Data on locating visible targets
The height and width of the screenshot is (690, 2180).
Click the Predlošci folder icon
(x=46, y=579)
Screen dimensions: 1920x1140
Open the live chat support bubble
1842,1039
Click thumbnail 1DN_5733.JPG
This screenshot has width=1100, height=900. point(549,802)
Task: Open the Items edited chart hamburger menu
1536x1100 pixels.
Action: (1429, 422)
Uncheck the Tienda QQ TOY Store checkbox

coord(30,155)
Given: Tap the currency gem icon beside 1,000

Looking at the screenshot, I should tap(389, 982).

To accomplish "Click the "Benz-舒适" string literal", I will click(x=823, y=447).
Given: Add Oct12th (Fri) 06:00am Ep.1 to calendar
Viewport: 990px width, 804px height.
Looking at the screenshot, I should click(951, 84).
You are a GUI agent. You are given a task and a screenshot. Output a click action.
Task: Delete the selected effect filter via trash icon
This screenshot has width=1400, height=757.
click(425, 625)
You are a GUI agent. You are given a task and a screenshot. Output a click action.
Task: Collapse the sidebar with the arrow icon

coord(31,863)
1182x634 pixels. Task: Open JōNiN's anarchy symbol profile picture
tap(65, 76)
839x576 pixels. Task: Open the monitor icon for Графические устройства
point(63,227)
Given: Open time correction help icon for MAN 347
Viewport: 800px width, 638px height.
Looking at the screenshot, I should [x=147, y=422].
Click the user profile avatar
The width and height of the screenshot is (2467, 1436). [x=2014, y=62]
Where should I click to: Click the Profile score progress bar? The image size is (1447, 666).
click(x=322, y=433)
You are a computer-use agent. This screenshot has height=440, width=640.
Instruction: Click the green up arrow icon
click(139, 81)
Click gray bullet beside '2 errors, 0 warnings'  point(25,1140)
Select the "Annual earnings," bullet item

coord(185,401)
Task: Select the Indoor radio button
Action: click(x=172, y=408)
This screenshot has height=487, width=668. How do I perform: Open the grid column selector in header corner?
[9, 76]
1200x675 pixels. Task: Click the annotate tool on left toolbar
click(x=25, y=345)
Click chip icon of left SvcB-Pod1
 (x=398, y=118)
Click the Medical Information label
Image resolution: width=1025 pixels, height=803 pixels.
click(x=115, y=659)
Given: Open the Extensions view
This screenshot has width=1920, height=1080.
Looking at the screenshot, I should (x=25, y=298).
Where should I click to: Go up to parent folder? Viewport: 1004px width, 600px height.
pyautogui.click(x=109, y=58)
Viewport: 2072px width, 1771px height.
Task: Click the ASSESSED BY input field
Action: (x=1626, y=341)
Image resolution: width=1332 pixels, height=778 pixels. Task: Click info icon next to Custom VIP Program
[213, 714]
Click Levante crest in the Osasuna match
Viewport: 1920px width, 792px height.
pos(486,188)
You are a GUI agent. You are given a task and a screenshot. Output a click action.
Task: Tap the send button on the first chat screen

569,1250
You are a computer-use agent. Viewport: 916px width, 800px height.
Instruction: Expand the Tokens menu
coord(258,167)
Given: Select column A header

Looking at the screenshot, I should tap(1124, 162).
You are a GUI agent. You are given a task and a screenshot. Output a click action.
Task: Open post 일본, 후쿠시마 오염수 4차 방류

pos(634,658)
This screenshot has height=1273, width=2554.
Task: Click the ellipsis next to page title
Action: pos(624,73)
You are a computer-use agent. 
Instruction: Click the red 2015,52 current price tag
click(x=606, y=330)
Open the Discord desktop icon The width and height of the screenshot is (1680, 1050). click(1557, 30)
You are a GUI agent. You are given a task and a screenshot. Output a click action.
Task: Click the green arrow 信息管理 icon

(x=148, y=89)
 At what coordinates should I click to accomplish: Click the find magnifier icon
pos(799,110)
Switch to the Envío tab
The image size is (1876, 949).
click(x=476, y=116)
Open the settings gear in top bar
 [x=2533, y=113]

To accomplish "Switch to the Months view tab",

■ What is asked: Could you put all of the rows above into a numbered list, one line per item, with the blank lines left out?

■ Result for this task:
1. The height and width of the screenshot is (690, 2180).
2. Click the Predlošci folder icon
3. (x=46, y=579)
4. Screen dimensions: 1920x1140
5. Open the live chat support bubble
6. 1842,1039
7. Click thumbnail 1DN_5733.JPG
8. This screenshot has width=1100, height=900. point(549,802)
9. Task: Open the Items edited chart hamburger menu
10. 1536x1100 pixels.
11. Action: (1429, 422)
12. Uncheck the Tienda QQ TOY Store checkbox
13. coord(30,155)
14. Given: Tap the currency gem icon beside 1,000
15. Looking at the screenshot, I should tap(389, 982).
16. To accomplish "Click the "Benz-舒适" string literal", I will click(x=823, y=447).
17. Given: Add Oct12th (Fri) 06:00am Ep.1 to calendar
18. Viewport: 990px width, 804px height.
19. Looking at the screenshot, I should click(951, 84).
20. You are a GUI agent. You are given a task and a screenshot. Output a click action.
21. Task: Delete the selected effect filter via trash icon
22. This screenshot has width=1400, height=757.
23. click(425, 625)
24. You are a GUI agent. You are given a task and a screenshot. Output a click action.
25. Task: Collapse the sidebar with the arrow icon
26. coord(31,863)
27. 1182x634 pixels. Task: Open JōNiN's anarchy symbol profile picture
28. tap(65, 76)
29. 839x576 pixels. Task: Open the monitor icon for Графические устройства
30. point(63,227)
31. Given: Open time correction help icon for MAN 347
32. Viewport: 800px width, 638px height.
33. Looking at the screenshot, I should [x=147, y=422].
34. Click the user profile avatar
35. The width and height of the screenshot is (2467, 1436). [x=2014, y=62]
36. Where should I click to: Click the Profile score progress bar? The image size is (1447, 666).
37. click(x=322, y=433)
38. You are a computer-use agent. This screenshot has height=440, width=640.
39. Instruction: Click the green up arrow icon
40. click(139, 81)
41. Click gray bullet beside '2 errors, 0 warnings'  point(25,1140)
42. Select the "Annual earnings," bullet item
43. coord(185,401)
44. Task: Select the Indoor radio button
45. Action: click(x=172, y=408)
46. This screenshot has height=487, width=668. How do I perform: Open the grid column selector in header corner?
47. [9, 76]
48. 1200x675 pixels. Task: Click the annotate tool on left toolbar
49. click(x=25, y=345)
50. Click chip icon of left SvcB-Pod1
51.  (x=398, y=118)
52. Click the Medical Information label
53. Image resolution: width=1025 pixels, height=803 pixels.
54. click(x=115, y=659)
55. Given: Open the Extensions view
56. This screenshot has width=1920, height=1080.
57. Looking at the screenshot, I should (x=25, y=298).
58. Where should I click to: Go up to parent folder? Viewport: 1004px width, 600px height.
59. pyautogui.click(x=109, y=58)
60. Viewport: 2072px width, 1771px height.
61. Task: Click the ASSESSED BY input field
62. Action: (x=1626, y=341)
63. Image resolution: width=1332 pixels, height=778 pixels. Task: Click info icon next to Custom VIP Program
64. [213, 714]
65. Click Levante crest in the Osasuna match
66. Viewport: 1920px width, 792px height.
67. pos(486,188)
68. You are a GUI agent. You are given a task and a screenshot. Output a click action.
69. Task: Tap the send button on the first chat screen
70. 569,1250
71. You are a computer-use agent. Viewport: 916px width, 800px height.
72. Instruction: Expand the Tokens menu
73. coord(258,167)
74. Given: Select column A header
75. Looking at the screenshot, I should tap(1124, 162).
76. You are a GUI agent. You are given a task and a screenshot. Output a click action.
77. Task: Open post 일본, 후쿠시마 오염수 4차 방류
78. pos(634,658)
79. This screenshot has height=1273, width=2554.
80. Task: Click the ellipsis next to page title
81. Action: pos(624,73)
82. You are a computer-use agent. 
83. Instruction: Click the red 2015,52 current price tag
84. click(x=606, y=330)
85. Open the Discord desktop icon The width and height of the screenshot is (1680, 1050). click(1557, 30)
86. You are a GUI agent. You are given a task and a screenshot. Output a click action.
87. Task: Click the green arrow 信息管理 icon
88. (x=148, y=89)
89.  At what coordinates should I click to accomplish: Click the find magnifier icon
90. pos(799,110)
91. Switch to the Envío tab
92. The image size is (1876, 949).
93. click(x=476, y=116)
94. Open the settings gear in top bar
95.  [x=2533, y=113]
96. To accomplish "Switch to the Months view tab",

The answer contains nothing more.